一進一退の攻防も悪くは無いが、勝負である以上、俺様が負けるわけにはいかないのだ。
飛び退いた俺様は稲妻を描く軌跡で駆け、死角に回り込んで女に突きを放つ。
受け流されたか。俺様は再び飛び退き、正面から下段を蹴ると、膝で見事に防がれた。
今の俺様は獲物を狩る鷹。可能な限り素早く動き、女の虚を突き、打撃を放つ。結果の成否は問わず、深追いはせず、距離を取る。それを計十度繰り返す。
だが、九度の狩りを女は見切った。背後を取って察知させ、また背後を取っても以下省略。
狩りを避けられるどころか、合わせて迎撃までしてきた。奇策で頭を狙った飛び蹴りもしてみたが、返し技を喰らわなかっただけ良しと言う結果だ。
十度目の狩り。最後は正面から女を殴ろう。
床を蹴って真っ直ぐ女の正面に飛び込んだら、全身の力と言う力を引き出して踏み込み、握った拳を突き上げる。
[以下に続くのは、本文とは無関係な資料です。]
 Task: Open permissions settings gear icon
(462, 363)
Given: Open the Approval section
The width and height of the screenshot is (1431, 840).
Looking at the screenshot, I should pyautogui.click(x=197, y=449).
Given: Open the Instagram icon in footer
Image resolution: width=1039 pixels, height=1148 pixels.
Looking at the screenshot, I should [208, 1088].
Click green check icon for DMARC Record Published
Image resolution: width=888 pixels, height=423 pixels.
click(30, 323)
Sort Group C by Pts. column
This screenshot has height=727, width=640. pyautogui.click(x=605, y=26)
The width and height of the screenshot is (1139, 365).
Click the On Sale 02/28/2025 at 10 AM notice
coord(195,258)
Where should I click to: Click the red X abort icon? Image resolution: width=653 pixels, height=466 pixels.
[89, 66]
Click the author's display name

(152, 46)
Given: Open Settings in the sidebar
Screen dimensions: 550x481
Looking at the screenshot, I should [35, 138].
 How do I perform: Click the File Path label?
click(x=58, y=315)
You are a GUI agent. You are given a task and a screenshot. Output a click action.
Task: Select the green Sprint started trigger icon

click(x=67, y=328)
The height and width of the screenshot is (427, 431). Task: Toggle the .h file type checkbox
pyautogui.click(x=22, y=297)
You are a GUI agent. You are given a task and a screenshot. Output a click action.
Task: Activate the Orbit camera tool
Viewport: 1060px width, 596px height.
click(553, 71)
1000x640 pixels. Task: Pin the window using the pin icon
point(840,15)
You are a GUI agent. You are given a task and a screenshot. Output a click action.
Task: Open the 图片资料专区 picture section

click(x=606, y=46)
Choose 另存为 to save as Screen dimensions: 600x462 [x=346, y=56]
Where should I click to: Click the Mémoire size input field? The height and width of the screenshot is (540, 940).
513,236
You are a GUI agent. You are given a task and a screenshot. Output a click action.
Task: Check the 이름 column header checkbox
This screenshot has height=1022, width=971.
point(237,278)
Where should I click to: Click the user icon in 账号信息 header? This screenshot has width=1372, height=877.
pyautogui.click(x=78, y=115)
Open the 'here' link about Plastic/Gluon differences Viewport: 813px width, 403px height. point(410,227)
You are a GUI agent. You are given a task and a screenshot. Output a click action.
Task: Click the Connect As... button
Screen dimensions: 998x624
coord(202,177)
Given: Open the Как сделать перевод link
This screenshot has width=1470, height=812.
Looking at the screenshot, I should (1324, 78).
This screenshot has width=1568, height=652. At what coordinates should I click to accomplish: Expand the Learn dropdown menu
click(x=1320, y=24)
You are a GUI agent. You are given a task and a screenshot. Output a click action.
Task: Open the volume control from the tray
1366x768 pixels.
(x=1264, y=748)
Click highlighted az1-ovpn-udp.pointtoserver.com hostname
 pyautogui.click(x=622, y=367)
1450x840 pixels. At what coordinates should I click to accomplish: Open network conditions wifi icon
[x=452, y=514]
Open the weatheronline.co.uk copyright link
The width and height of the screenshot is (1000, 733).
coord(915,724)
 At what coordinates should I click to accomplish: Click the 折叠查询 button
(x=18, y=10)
女は腰を落とし、両手で受け止める気だ。いいぞ。史上最弱の俺様が放てる最速で最大の破壊力を喰らうがいい。
「無粋な奴だ」
女は唖然としていた。
俺様がぼんやりと白く発光する鞭をつかんでいたからだ。
拳を突き上げている最中、四次元以上の先である世界の向こう側、世界の境界として隣接している五次元から、俺様を狙う殺気を察知。
意志の力で心臓を止めて血の流れを断ち、拳どころか全身そのものを凍りつかせる。止めた心臓を動かし、雪解けるが如く動作を仕切り直す。
小さく歪んだ空間。遥か五次元先から狙い撃ってきた鞭を俺様が捕まえてやったのだ。
横槍を入れてきた無粋者はすぐ近くにいた。
女の姿形はしているが人間じゃない。
白くて眉目秀麗な顔だが、黒い白目に金色の瞳。長い髪は青白い。理想的な肉感をした身体の色は輝く赤銅色をし、黒を服みたいに配していた。古めかしい三角形の帽子をかぶり、マントを羽織り、尖った底の靴を履いて軍人じみている。
ほぉ、女は突然の事に唖然としたままかと思ったら、既に覇道の使い手としての凛とした面構えを取り戻し、俺様と同じ方を見ているか。
人間じゃない奴の口が笑うように開くと、肉食淡水魚みたいに刺々した歯が見える。